Music Representation

As shown in Fig. 2b, our symbolic representation encodes each chorale into the following 7 aligned sequences.

Figure 2: For demonstration purposes, the time resolution of our proposed music representation is set to eighth notes.

SATB Sequences: encode each voice as a piano-roll consisting of 130-D one-hot vectors (128 pitches, 1 rest, and 1 hold), with a sixteenth note time resolution.

Fermata Sequence: consists of boolean values indicating whether a fermata symbol is present in each frame.

Beat Sequence: based on time signatures, encodes the beat information into 4-D one-hot vectors, which correspond to non-beat, weak, medium-weight, and strong beats (ranging from 0 to 3).

Chord Sequence: encodes chords as chromagrams (12-D multi-hot vectors), and each dimension corresponds to an activated pitch class of a chord.

DeepChoir

DeepChoir is a multi-headed autoregressive model with an encoder-decoder structure, as shown in Fig. 3. The two encoders use a stacked Bi-LSTM with a time-distributed dense layer, and the decoder uses a stacked dense layer.

Figure 3: The architecture of DeepChoir.

Encoder: The structure of these two encoders is identical, but their weights are not shared. The input of the soprano encoder is the embedded soprano sequence, whereas the conditions encoder one is a concatenation of embedded beat, fermata, and chord sequences. The two encoders are formed by a stack of $N=3$ identical blocks with two sub-layers. The first is a 128-hidden-size Bi-LSTM layer, and the second is a time-distributed dense layer. After the time-distributed dense layer, we use batch normalization followed by dropout with a rate of 0.2.

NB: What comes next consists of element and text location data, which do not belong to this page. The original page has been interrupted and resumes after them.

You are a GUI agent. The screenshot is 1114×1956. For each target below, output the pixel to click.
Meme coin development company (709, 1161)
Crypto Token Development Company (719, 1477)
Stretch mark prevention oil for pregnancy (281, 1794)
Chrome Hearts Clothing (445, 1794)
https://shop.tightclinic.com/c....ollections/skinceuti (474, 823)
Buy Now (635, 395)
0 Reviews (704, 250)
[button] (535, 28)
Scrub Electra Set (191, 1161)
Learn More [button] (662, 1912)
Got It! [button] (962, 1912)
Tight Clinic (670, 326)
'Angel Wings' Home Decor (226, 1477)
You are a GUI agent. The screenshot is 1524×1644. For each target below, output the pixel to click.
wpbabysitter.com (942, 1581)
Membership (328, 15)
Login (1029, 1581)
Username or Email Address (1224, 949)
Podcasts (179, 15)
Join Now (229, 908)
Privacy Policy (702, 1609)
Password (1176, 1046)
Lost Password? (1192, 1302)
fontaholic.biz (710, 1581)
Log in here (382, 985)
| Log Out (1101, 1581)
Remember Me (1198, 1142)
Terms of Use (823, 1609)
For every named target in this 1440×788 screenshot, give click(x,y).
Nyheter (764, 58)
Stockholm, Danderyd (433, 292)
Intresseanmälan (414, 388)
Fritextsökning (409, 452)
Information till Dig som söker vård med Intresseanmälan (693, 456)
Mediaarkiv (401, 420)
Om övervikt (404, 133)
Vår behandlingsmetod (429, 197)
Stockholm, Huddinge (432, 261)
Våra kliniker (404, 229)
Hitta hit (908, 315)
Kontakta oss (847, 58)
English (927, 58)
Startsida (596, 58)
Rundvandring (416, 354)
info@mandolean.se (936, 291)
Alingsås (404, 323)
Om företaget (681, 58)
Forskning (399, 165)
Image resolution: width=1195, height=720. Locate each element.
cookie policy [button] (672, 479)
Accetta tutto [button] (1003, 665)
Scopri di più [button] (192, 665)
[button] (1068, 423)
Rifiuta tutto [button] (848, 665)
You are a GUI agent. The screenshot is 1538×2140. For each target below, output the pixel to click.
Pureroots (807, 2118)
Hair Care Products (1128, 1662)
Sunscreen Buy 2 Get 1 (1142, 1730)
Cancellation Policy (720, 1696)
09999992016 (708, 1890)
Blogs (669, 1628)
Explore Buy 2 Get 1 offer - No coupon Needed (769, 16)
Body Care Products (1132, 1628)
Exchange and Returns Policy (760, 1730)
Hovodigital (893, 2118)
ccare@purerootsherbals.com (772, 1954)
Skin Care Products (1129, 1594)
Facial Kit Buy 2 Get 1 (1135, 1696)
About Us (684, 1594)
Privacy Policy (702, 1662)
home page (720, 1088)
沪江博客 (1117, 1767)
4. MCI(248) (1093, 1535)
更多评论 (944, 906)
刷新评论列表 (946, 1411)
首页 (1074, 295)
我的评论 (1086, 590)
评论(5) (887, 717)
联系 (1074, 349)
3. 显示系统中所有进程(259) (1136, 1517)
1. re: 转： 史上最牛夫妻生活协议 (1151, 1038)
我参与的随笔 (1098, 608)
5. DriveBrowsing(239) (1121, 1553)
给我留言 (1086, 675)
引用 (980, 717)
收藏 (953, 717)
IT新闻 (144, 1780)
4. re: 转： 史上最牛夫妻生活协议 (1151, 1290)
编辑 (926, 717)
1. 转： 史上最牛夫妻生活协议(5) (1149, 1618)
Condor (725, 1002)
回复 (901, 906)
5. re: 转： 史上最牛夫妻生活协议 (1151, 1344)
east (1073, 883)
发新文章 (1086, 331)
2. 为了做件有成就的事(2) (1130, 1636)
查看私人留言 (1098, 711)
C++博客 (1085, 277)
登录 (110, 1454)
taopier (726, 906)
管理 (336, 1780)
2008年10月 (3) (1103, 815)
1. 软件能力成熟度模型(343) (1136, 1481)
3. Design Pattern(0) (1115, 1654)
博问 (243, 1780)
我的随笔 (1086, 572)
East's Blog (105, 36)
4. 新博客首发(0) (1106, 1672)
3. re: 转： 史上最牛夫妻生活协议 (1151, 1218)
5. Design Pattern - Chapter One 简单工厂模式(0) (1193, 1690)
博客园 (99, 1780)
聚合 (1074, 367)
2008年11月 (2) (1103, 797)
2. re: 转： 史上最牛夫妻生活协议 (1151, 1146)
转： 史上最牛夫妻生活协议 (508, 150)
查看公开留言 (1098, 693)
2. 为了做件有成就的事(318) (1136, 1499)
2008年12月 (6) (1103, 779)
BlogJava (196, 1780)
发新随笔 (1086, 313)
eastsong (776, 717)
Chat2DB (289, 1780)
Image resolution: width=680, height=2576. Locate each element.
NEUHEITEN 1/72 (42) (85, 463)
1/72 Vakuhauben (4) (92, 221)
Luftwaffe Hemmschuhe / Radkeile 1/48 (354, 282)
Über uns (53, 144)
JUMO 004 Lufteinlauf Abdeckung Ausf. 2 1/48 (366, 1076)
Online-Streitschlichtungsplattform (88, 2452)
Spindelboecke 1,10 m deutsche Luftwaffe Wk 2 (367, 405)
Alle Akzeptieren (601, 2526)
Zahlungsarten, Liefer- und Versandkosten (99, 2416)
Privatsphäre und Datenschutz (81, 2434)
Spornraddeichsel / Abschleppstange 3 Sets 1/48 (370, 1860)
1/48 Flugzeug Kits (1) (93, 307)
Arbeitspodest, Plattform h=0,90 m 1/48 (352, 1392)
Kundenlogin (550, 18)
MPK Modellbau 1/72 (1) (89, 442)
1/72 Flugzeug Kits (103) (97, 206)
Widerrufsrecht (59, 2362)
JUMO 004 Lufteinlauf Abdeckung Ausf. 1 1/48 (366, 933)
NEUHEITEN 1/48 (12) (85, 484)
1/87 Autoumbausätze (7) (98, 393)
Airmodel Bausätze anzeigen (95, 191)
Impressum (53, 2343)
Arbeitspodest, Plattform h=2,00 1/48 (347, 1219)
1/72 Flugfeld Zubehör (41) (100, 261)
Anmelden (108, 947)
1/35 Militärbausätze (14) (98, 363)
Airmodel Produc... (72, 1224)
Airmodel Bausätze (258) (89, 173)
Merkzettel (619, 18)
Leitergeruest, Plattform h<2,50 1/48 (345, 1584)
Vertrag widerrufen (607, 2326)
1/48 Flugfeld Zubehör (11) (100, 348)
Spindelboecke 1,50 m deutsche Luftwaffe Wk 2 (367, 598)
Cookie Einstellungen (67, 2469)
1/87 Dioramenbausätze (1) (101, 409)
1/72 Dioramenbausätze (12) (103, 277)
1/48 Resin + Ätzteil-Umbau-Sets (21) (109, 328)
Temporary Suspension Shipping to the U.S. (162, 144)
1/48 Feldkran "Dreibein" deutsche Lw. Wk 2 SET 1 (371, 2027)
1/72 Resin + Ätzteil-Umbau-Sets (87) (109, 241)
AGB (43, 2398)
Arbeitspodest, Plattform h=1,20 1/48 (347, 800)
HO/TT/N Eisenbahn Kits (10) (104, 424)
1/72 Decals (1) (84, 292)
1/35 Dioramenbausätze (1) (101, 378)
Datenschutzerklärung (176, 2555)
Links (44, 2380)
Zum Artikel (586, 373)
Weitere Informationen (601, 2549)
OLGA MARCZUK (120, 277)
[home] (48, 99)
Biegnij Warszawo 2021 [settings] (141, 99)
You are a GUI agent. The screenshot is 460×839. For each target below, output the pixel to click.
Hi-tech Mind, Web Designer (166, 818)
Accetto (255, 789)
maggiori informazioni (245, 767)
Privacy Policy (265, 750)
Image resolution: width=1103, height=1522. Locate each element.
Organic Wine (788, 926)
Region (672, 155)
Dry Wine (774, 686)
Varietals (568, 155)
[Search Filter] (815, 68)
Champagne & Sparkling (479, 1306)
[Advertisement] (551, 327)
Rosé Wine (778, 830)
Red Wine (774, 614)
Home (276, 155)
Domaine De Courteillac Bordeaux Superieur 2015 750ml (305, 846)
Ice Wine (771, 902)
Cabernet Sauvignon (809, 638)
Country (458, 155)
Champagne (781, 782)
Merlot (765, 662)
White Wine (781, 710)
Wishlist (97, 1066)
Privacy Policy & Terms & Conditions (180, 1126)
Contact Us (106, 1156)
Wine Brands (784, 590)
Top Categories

Decoder: The decoder, like the other two encoders, is composed of a stack of $N=3$ identical blocks, but it is much simpler, including only a naive stacked dense layer with batch normalization and dropout. The three-head linearly transforms and softmaxes the output of the decoder, and autoregressively generates the ATB voices frame-by-frame.

Controllable Harmonicity

Based on the assumption that some attributes of the generated text are closely related to the occurrences of certain tokens, gamma sampling achieves controllable text generation via scaling probabilities of attribute-related tokens during generation time:

\[\begin{align} p_{\mathcal{A}_{out}}&=p_{\mathcal{A}_{in}}^{tan(\frac{\pi \Gamma}{2})}, \\ p_{a_{out}}&=p_{a_{in}}\cdot \frac{p_{\mathcal{A}_{out}}}{p_{\mathcal{A}_{in}}},\quad \forall a\in \mathcal{A}, \\ p_{n_{out}}&= p_{n_{in}} \cdot (1 + \frac{p_{\mathcal{A}_{in}}-p_{\mathcal{A}_{out}}}{p_{\backslash \mathcal{A}_{in}}}),\quad \forall n\notin \mathcal{A},\\ \end{align}\]

where $\Gamma\in[0,1]$ is the user-controllable control strength, $\mathcal{A}$ is the set of attribute-related tokens (${\backslash \mathcal{A}}$ is its complement), $p_{a_{in/out}}$ is the input/out probability of an attribute-related token $a$, and the same goes for every non-attribute-related token $n$. When $\Gamma=0.5$, there is \textbf{no change in the probability distribution}, while when $\Gamma<0.5$, the probabilities of the attribute-related tokens increase and vice versa.

Since harmonicity depends on the proportion of chord tones present in the music (the larger the proportion, the more harmonious it is), we define chord tones as the attribute-related tokens for controllable harmonicity. To make the controllable harmonicity more intuitive, we set the harmonicity parameter $h=1-\Gamma$.